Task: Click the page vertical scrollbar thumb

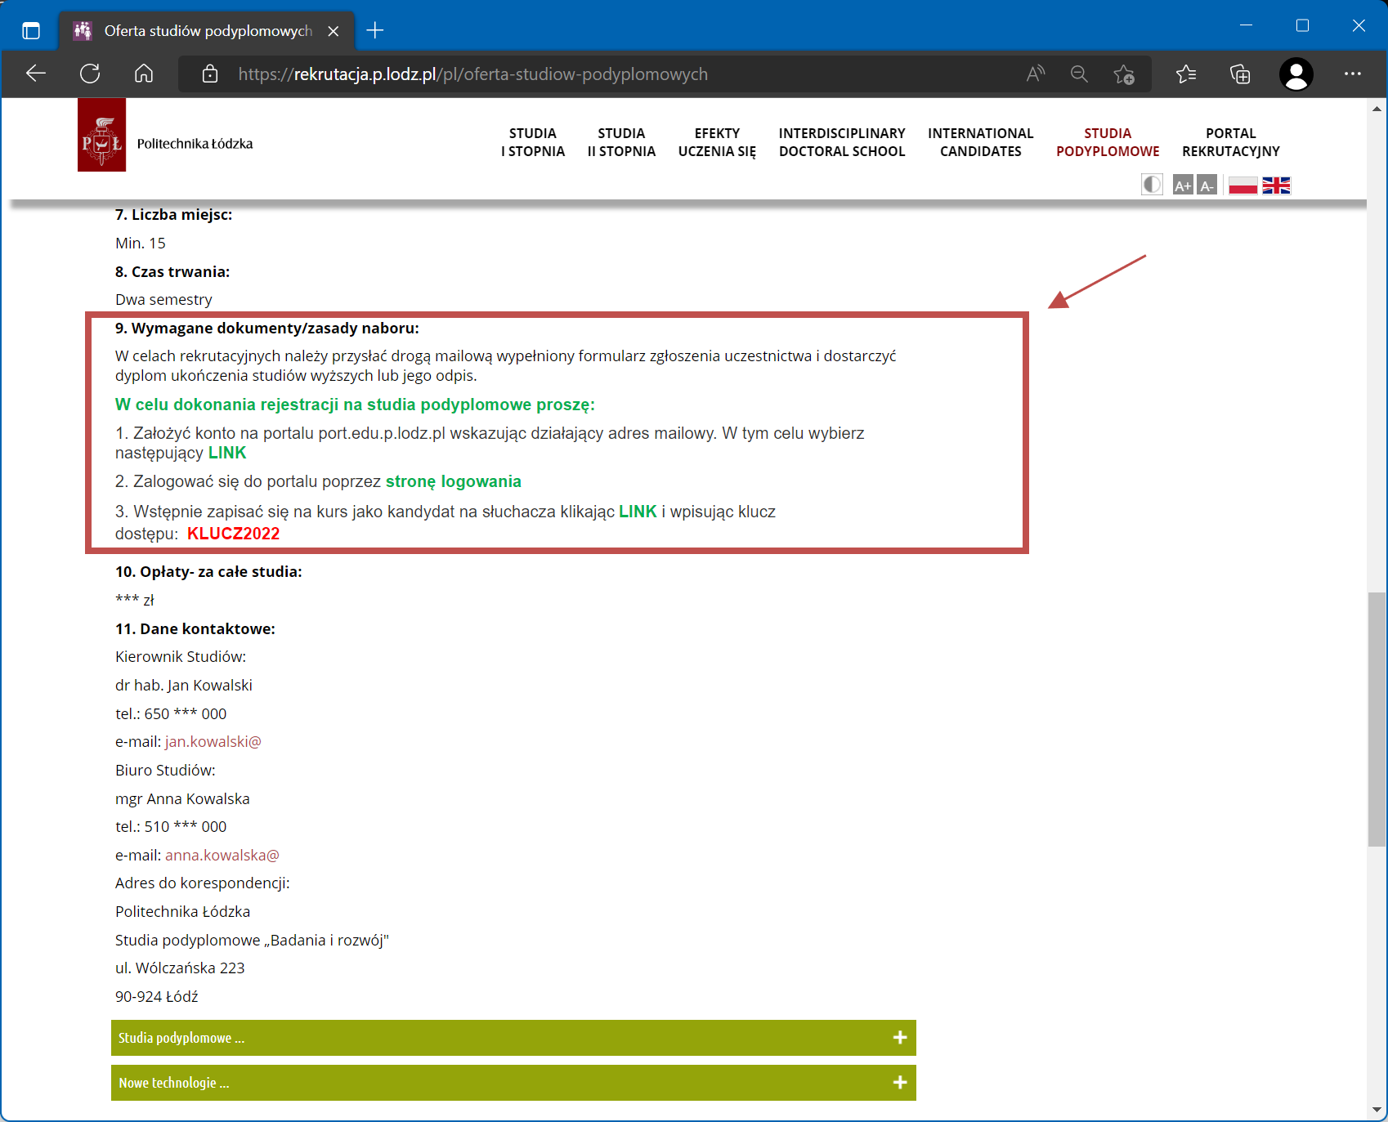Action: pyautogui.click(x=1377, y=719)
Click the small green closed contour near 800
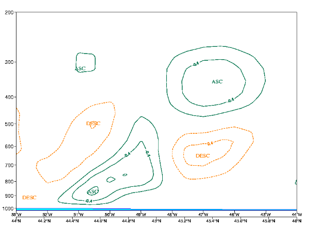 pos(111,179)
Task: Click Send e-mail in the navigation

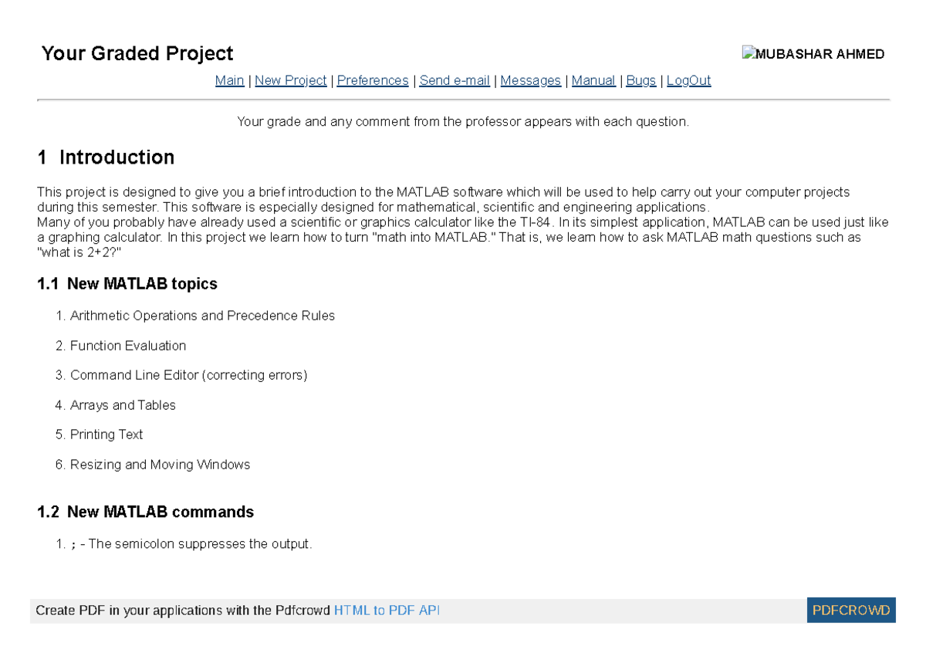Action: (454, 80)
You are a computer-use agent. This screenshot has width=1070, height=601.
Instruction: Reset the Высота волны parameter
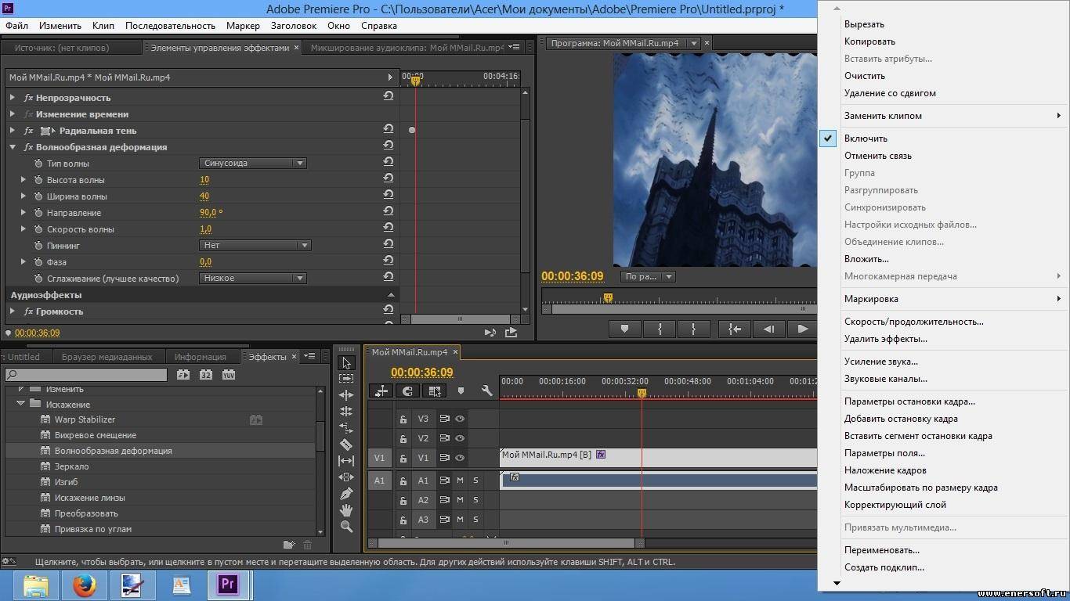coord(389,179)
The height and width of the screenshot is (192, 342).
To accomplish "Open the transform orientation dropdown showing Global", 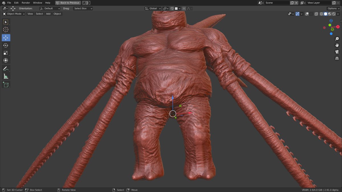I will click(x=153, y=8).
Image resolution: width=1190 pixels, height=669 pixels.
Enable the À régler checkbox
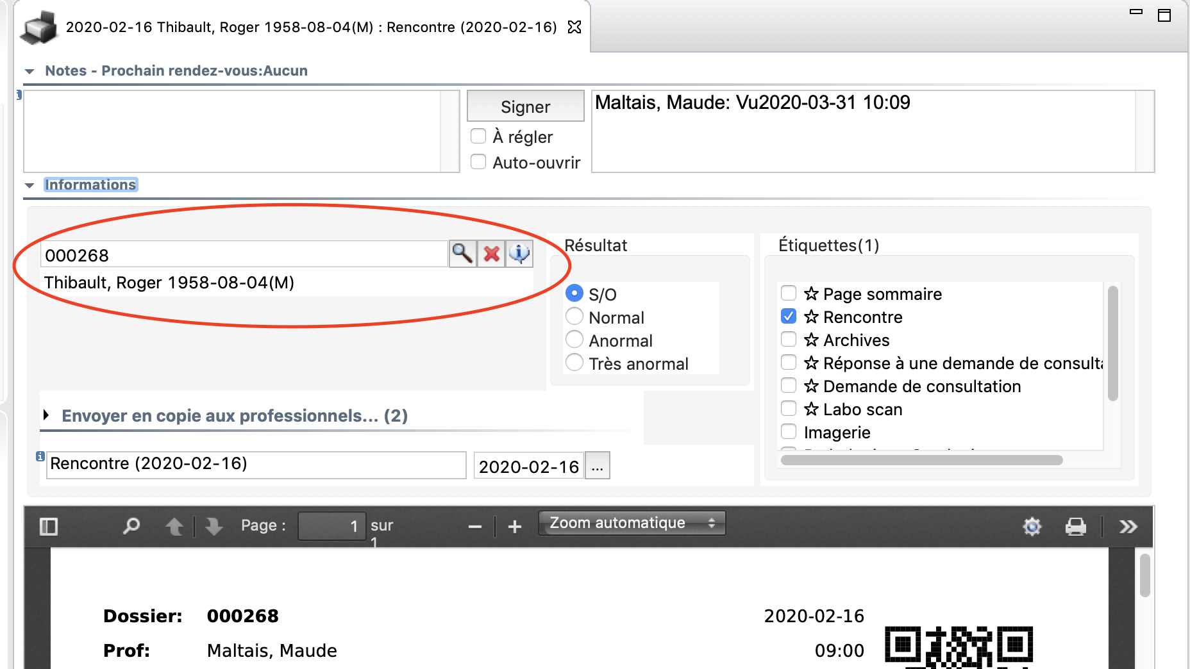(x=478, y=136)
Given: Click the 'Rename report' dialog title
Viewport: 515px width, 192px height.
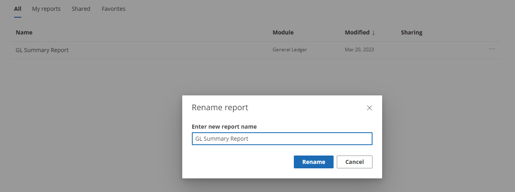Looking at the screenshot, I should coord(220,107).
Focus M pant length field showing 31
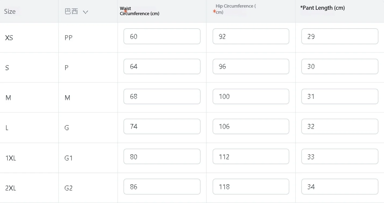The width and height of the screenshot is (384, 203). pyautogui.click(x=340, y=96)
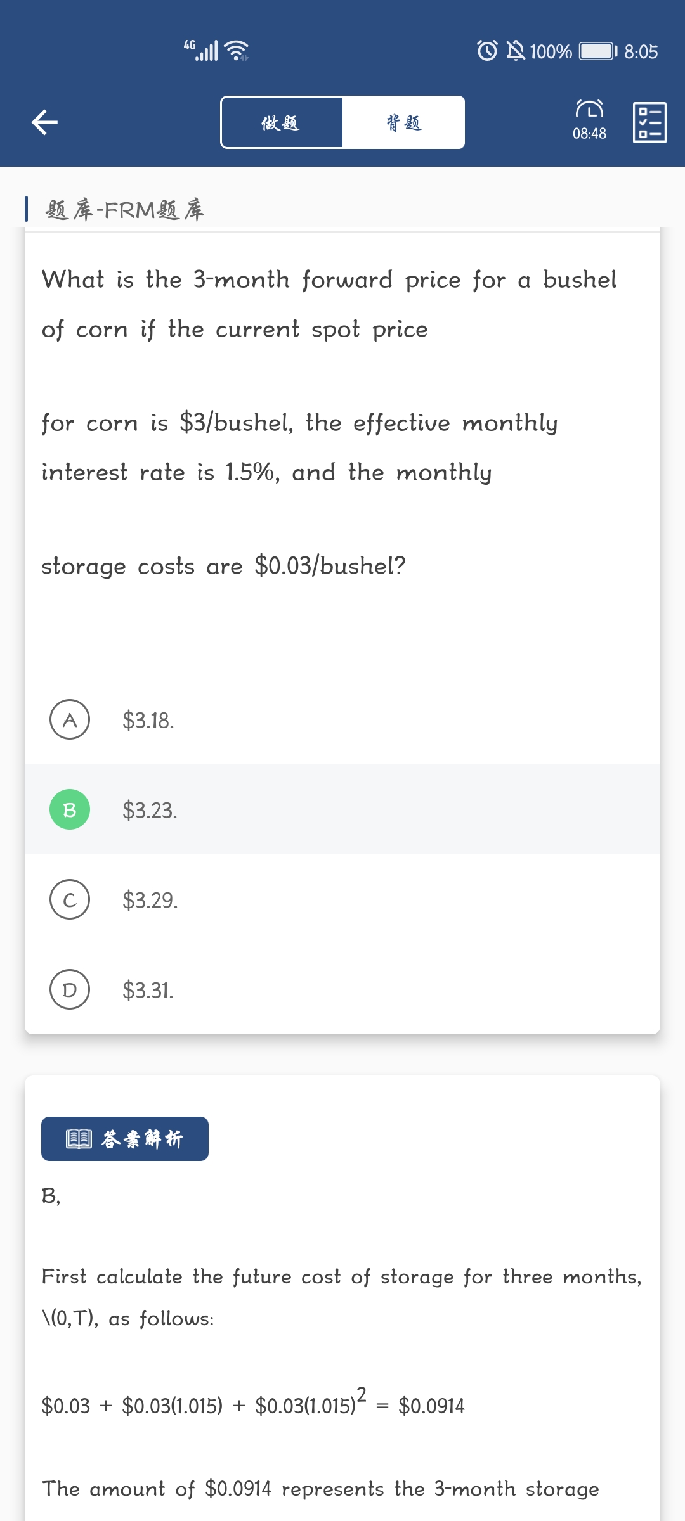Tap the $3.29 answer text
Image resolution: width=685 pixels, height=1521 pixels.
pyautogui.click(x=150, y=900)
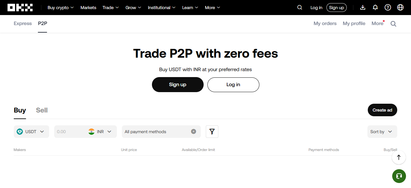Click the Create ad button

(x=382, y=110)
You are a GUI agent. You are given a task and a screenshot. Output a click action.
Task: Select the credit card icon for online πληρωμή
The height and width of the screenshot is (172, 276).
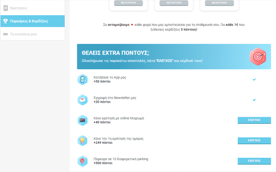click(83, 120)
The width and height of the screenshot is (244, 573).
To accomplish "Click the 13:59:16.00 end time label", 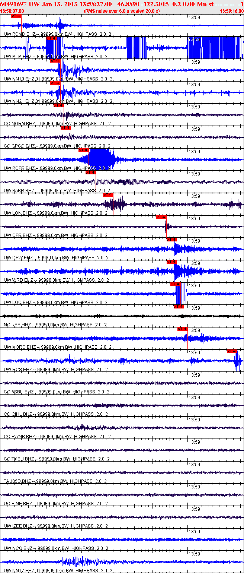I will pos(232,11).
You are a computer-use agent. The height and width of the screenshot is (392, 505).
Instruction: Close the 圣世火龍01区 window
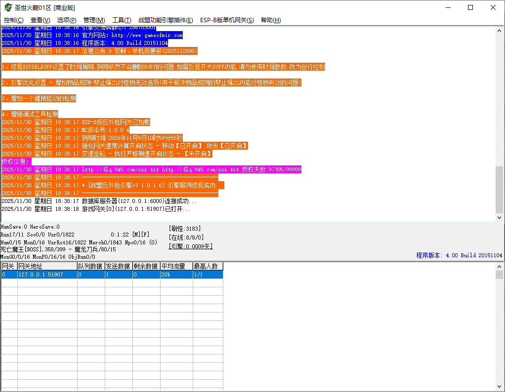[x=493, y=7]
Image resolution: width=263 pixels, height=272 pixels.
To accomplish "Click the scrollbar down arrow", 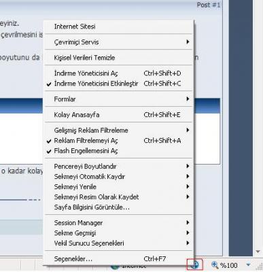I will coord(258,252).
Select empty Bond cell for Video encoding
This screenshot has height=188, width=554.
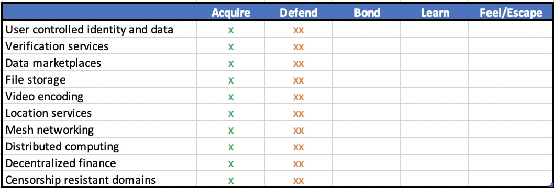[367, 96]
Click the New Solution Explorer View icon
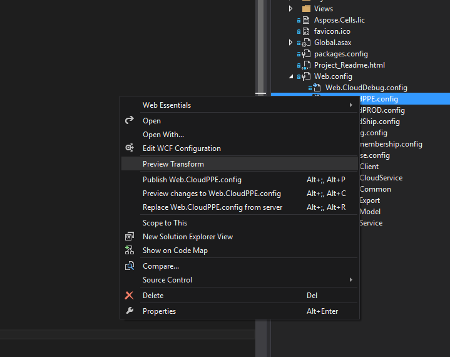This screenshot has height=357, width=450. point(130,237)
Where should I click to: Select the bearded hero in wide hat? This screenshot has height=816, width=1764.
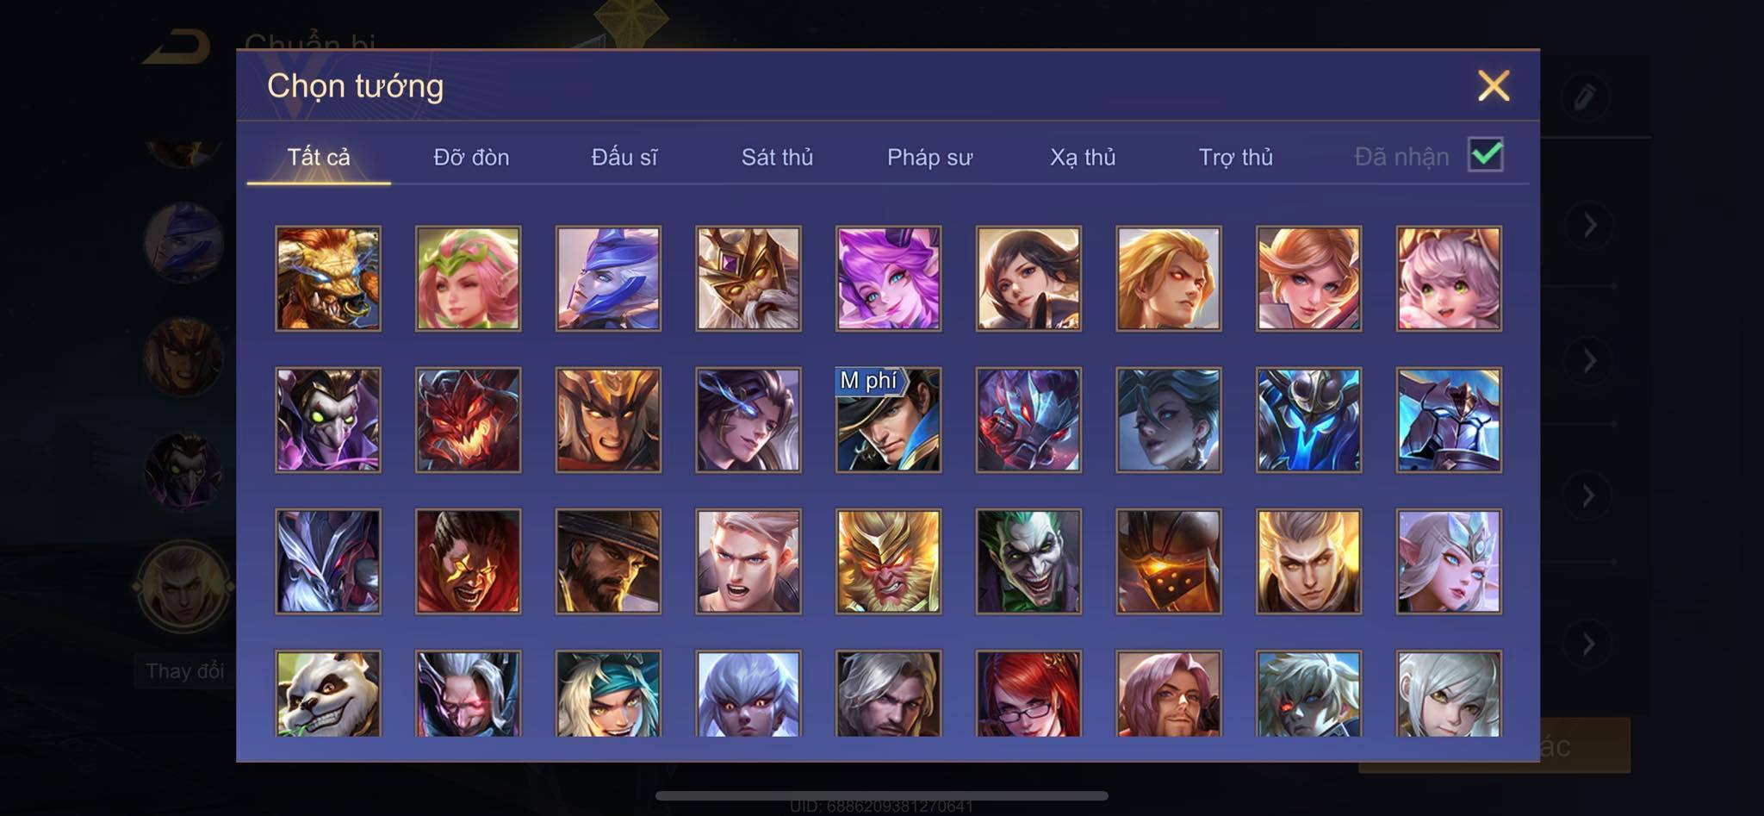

--*--

:: Exercise instructions ::
Would you copy out each line of the records above where the word "Select" occurs?

:: Solution to this problem ::
Task: Select the credit card icon for online πληρωμή
Select empty Bond cell for Video encoding
Where should I click to: Select the bearded hero in wide hat? This screenshot has height=816, width=1764.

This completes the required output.